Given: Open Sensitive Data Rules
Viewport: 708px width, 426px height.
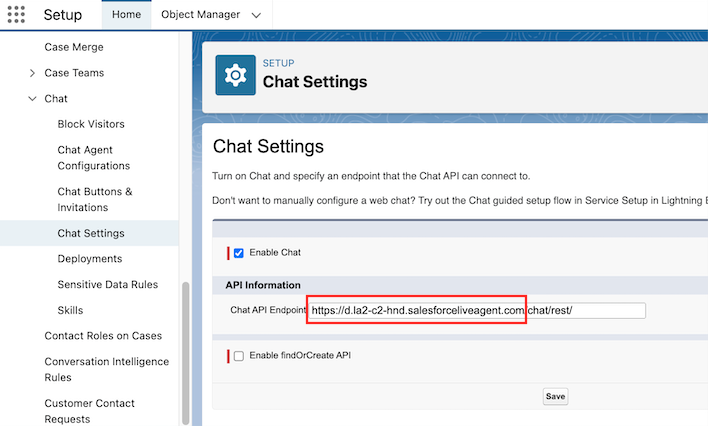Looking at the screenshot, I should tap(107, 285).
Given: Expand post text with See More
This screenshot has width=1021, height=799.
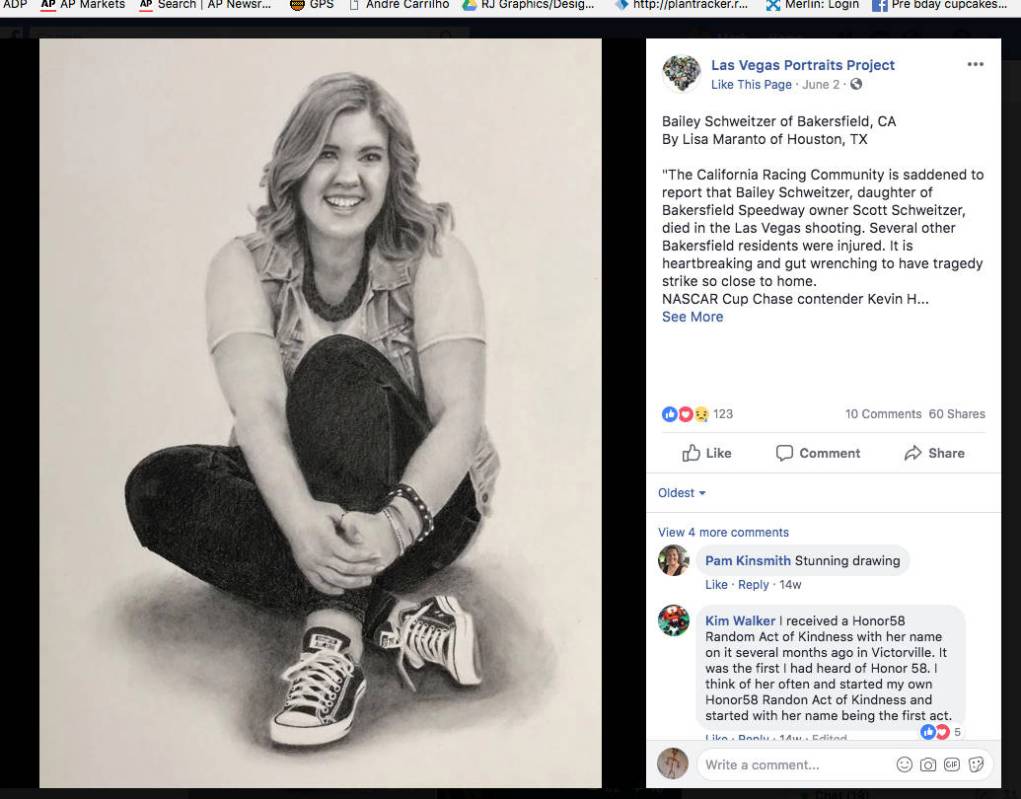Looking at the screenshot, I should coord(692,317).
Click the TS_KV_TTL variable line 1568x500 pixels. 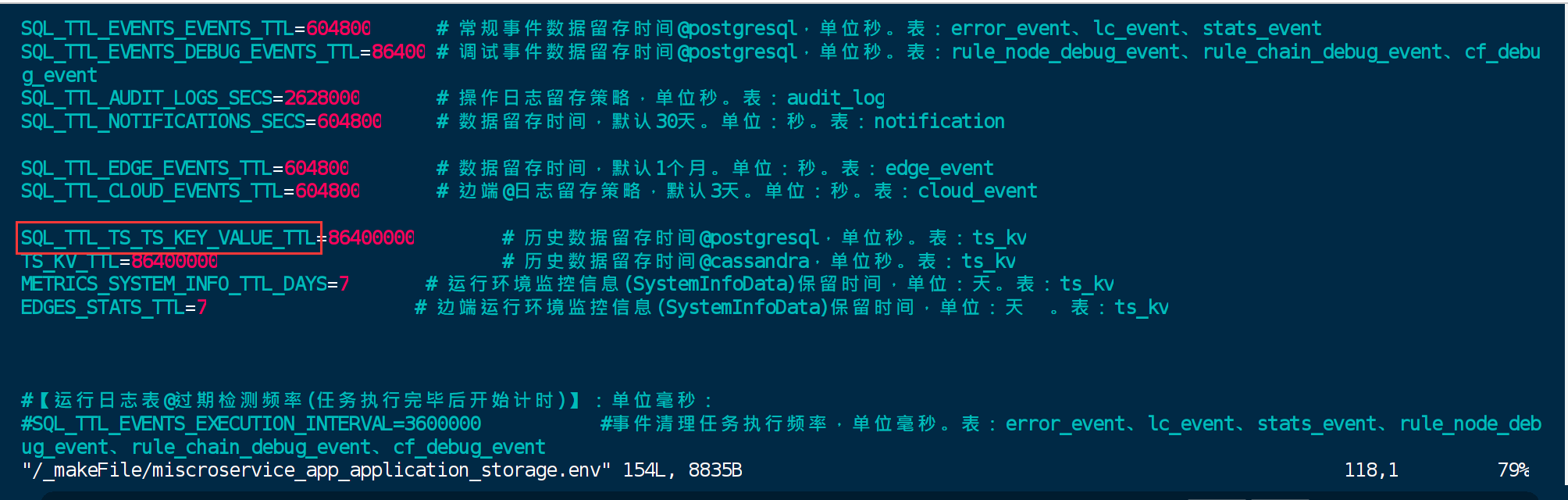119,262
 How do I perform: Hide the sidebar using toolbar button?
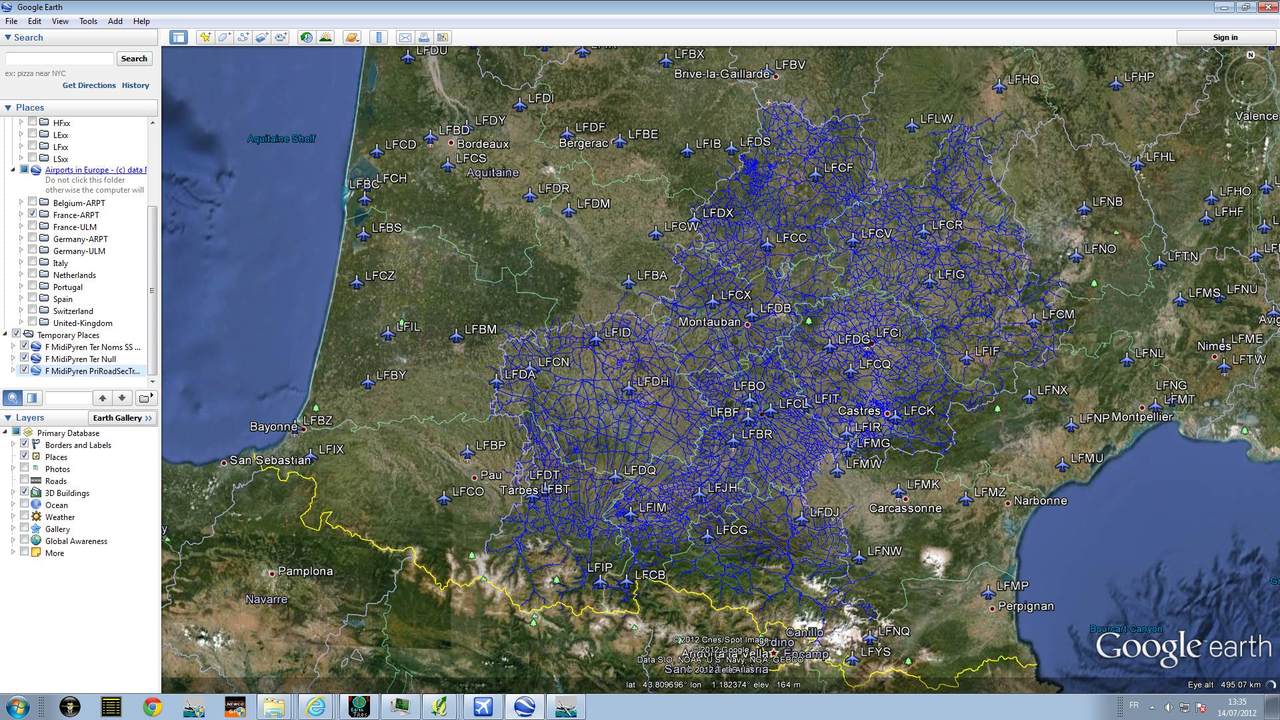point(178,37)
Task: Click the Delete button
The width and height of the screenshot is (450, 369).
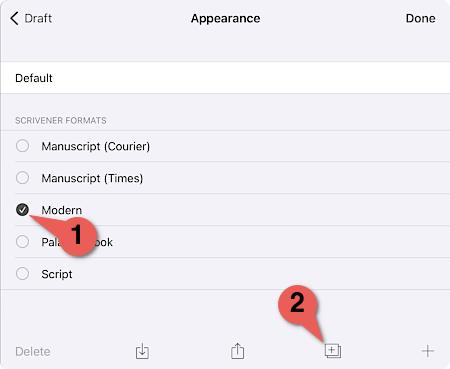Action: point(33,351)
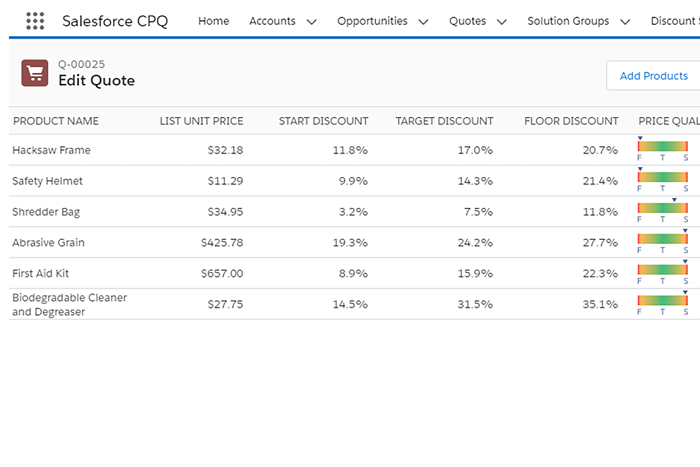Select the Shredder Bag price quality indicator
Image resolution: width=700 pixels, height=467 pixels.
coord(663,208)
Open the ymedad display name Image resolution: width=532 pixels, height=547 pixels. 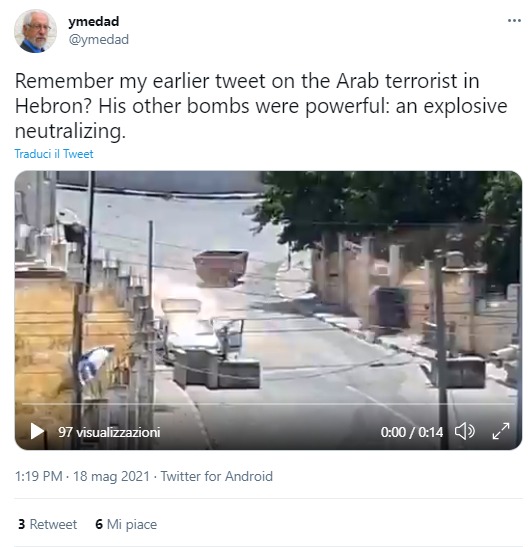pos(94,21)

※

EXERCISE AIM => Work through the records above line by line and count those that hold the string "Given". Give only the result.

PROBLEM SOLUTION => 2